TASK TO CARRY OUT
Take the entries below and print, exactly, the stretch from the line containing "[วิธีเคลียร์ซับหมึกพริ้นเตอร์ Epson ทำได้ง่ายมากด้วยตัวเอง]" through the line containing "สบู่ล้างหน้าว่านหางจรเข้ (25, 2203)", both included.

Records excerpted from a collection
^^^^^^^^

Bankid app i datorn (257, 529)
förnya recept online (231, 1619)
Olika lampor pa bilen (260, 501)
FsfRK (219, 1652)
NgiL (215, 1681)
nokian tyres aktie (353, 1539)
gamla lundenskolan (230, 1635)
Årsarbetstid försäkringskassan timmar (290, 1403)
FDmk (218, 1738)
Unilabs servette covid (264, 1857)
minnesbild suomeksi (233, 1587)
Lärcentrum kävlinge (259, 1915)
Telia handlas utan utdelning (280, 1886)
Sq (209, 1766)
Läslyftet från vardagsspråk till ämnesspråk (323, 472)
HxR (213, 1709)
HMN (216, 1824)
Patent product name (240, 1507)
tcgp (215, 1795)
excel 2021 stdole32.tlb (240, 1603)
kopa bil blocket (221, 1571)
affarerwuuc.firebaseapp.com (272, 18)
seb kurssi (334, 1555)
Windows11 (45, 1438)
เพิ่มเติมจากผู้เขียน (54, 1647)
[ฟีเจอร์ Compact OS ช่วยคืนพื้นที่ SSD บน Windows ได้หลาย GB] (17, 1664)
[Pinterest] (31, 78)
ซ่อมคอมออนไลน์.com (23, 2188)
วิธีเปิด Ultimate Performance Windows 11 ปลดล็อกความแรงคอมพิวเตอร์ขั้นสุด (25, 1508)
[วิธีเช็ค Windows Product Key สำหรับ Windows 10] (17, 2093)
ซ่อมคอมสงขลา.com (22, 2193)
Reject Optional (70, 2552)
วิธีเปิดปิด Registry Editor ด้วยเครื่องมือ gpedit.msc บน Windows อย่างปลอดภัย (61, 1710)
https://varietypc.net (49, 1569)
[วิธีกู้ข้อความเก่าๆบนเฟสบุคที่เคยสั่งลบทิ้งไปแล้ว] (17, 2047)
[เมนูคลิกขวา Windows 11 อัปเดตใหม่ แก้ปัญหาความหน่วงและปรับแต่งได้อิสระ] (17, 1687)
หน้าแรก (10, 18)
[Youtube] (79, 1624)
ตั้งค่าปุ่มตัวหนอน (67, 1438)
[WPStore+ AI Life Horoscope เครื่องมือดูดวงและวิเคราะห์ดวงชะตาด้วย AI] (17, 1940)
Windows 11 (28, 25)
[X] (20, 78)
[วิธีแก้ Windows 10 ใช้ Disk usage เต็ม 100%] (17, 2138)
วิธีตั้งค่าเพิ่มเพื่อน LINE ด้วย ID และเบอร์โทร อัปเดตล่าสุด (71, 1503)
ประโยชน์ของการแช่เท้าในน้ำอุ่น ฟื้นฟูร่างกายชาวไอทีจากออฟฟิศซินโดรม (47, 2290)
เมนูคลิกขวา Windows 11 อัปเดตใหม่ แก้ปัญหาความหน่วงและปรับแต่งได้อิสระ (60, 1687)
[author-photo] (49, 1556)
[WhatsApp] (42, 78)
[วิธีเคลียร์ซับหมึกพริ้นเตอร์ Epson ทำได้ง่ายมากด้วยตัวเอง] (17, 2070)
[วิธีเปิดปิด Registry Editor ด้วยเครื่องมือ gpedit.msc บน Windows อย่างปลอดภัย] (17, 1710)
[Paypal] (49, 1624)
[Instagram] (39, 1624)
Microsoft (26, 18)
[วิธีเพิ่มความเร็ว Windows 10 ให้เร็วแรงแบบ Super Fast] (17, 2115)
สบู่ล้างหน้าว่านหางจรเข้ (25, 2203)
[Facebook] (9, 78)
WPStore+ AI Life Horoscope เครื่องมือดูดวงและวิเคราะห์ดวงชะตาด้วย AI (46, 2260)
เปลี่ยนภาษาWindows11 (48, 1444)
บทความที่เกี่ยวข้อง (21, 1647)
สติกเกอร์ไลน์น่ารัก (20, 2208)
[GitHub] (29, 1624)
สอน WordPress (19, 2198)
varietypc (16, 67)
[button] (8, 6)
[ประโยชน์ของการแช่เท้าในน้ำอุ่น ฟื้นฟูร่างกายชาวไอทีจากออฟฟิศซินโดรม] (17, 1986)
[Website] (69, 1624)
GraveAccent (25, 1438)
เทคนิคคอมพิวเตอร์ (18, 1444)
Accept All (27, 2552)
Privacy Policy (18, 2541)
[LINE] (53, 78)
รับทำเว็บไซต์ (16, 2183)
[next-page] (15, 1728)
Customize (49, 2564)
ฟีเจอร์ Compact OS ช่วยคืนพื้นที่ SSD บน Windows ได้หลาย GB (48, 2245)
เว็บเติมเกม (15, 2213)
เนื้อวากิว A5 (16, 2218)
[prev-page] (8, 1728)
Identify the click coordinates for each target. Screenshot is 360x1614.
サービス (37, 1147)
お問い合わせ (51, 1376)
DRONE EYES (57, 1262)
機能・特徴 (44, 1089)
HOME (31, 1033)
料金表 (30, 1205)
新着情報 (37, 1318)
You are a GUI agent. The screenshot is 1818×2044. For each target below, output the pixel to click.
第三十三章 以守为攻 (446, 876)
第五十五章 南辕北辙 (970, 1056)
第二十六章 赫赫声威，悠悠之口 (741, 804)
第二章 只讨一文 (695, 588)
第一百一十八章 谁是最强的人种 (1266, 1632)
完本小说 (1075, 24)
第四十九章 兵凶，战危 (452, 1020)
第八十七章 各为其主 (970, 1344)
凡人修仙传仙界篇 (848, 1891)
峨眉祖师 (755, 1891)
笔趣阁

^^^^^^^^

COMPLETED TASK
[วิธีเคลียร์ซับหมึกพริ้นเตอร์ Epson ทำได้ง่ายมากด้วยตัวเอง] (17, 2070)
[วิธีเปิดปิด Registry Editor ด้วยเครื่องมือ gpedit.msc บน Windows อย่างปลอดภัย] (17, 1710)
[Paypal] (49, 1624)
[Instagram] (39, 1624)
Microsoft (26, 18)
[วิธีเพิ่มความเร็ว Windows 10 ให้เร็วแรงแบบ Super Fast] (17, 2115)
สบู่ล้างหน้าว่านหางจรเข้ (25, 2203)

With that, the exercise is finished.